Align Technologies (NASDAQ:ALGN) makes dental equipment, notably the Invisalign products, which are clear, wearable aligners for teeth straightening. The company shipped nearly 400,000 Invisalign cases in the most recent quarter. Since the stock's 2001 IPO, shares have appreciated enormously from $5 to nearly $280. Align delivered exceptional growth from 2016 to August 2018, when the stock hit an all-time high just above $390. It has been volatile since, falling below $280.
Align's growth is slowing
Align has enjoyed exceptional growth, but it is slowing. It's trailing three-year revenue CAGR is 32.5%, and consensus analyst forecasts call for 20% growth next year. These are still excellent growth rates for a large company, but these are often the first warning signs that a growth story is approaching maturity. Growth rates are naturally hard to maintain as the base grows and end-user markets become more saturated. These impacts are usually compounded by increasing competition and loss of intellectual property exclusivity.
Align has been dealing with a few expiring patents, and comparable products have come to market from Dentsply Sirona, SmileDirectClub, Danaher, and Henry Schein. Align benefits from being the strongest name brand in the group. But these other competitors have strong distribution networks or focus on a different market niche, making them viable threats to long-term growth.
Even with increasing competition, the market is expected to continue growing. The global invisible aligner market is expected to grow 17% annually to $8.2 billion in 2026. Align is the leader of a fragmented market, and the company sees substantial opportunity internationally as invisible aligners replace traditional braces. The company estimates that Invisalign is only applicable to 17% of the cases.
The stock is expensive
Align carries a hefty forward price-to-earnings ratio at 41.2, which results in a similarly high PEG above 2, even adjusting for a strong growth outlook. The stock's price to free cash flow is actually close to the medical equipment industry average at 36.3, but its EV/EBITDA of 37.5 is more than double the peer group median. None of these indicate runaway speculation, but the current share price implies strong results for multiple years in the future.
Operating performance has been strong, but risks are apparent
Align delivers a wide 21% operating margin, helping the company achieve an excellent 31% return on invested capital. This suggests strong pricing power and efficient operations, which is rare for a company with Align's recent growth record and instills justifiable bullishness among investors.

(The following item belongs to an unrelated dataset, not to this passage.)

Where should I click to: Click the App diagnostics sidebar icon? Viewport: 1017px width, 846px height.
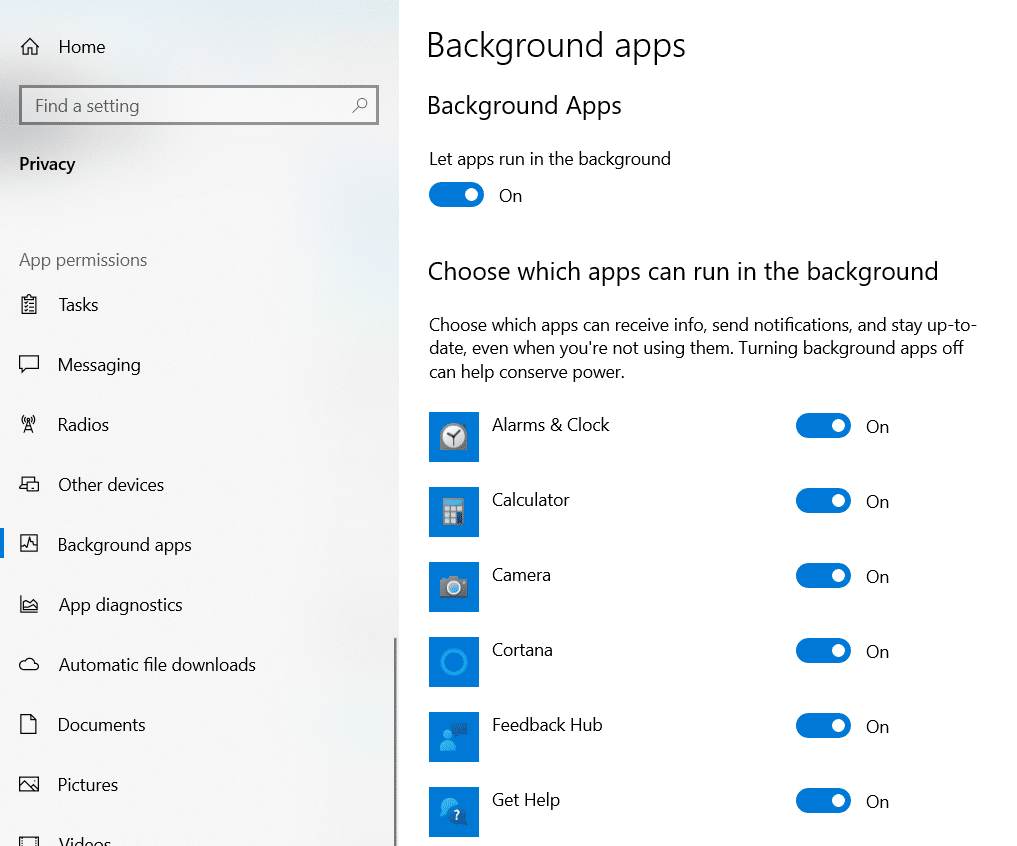[31, 604]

However, there are worrying signals that this is changing. Align has been experiencing operating margin erosion, having previously reported 25.4% in 2014 before falling to 21.1% over the trailing twelve months.

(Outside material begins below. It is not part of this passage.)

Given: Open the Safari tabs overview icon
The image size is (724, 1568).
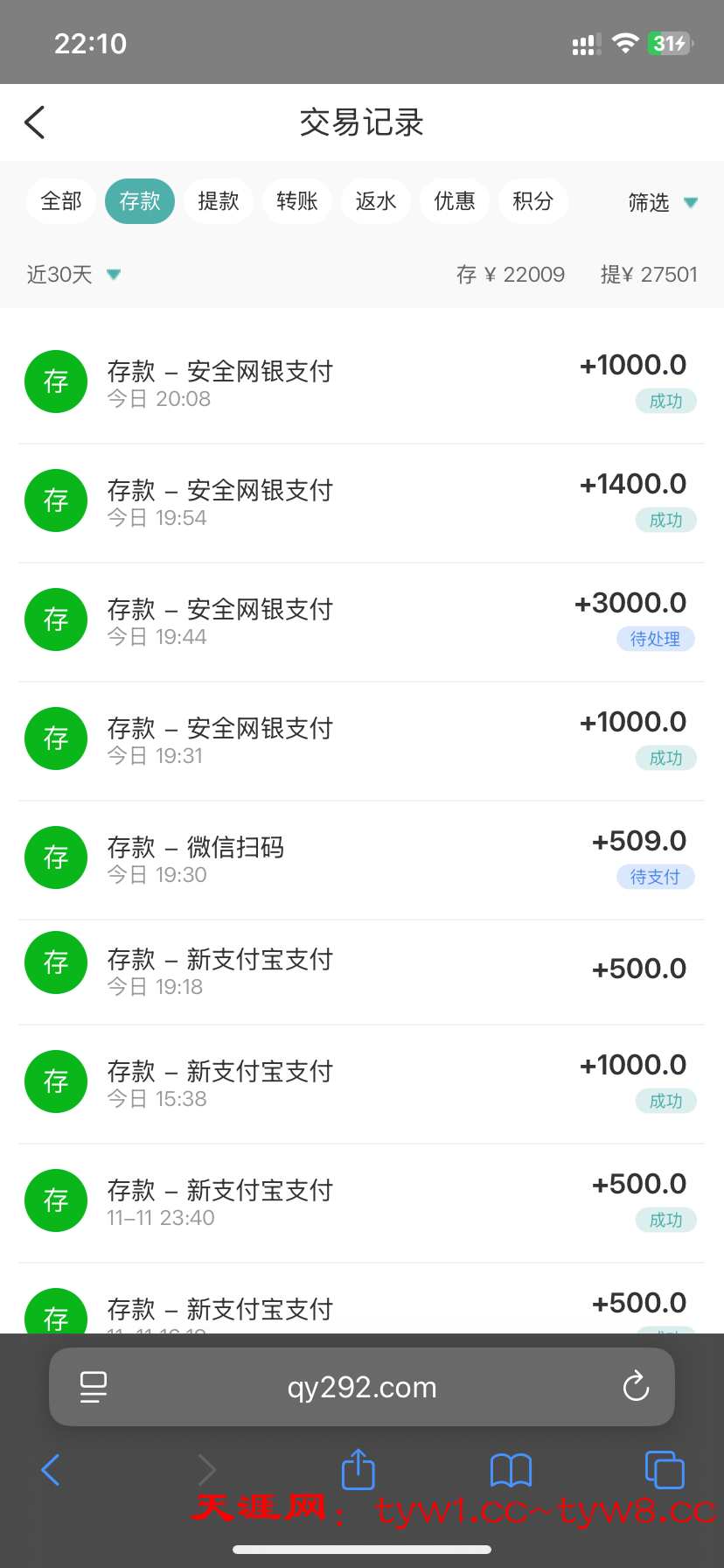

The company has spent heavily on marketing, as growth companies often do, and substantial investments have been made in product development to widen Align's addressable market. This information is not worrisome on its own, but higher customer acquisition costs could be trouble in conjunction with rising competition. Falling pricing power, slowing growth, and narrowing margin all bode poorly for a stock with the sort of valuation attached to Align Technologies.

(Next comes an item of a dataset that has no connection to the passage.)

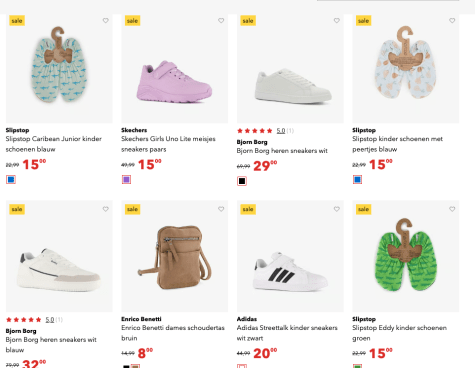Open Adidas Streettalk kinder sneakers product title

At some point, it will become clear that Align is reaching maturity. If the company is not acquired by another before then, its valuation will change to reflect its new stage of business. If the Invisalign brand remains dominant and pricing power holds up, the company is in an excellent position to take advantage of bullish demand drivers. However, the increasingly competitive environment could hasten the switch out of high growth mode, and the valuation for Align shares leaves substantial room to the downside in that event.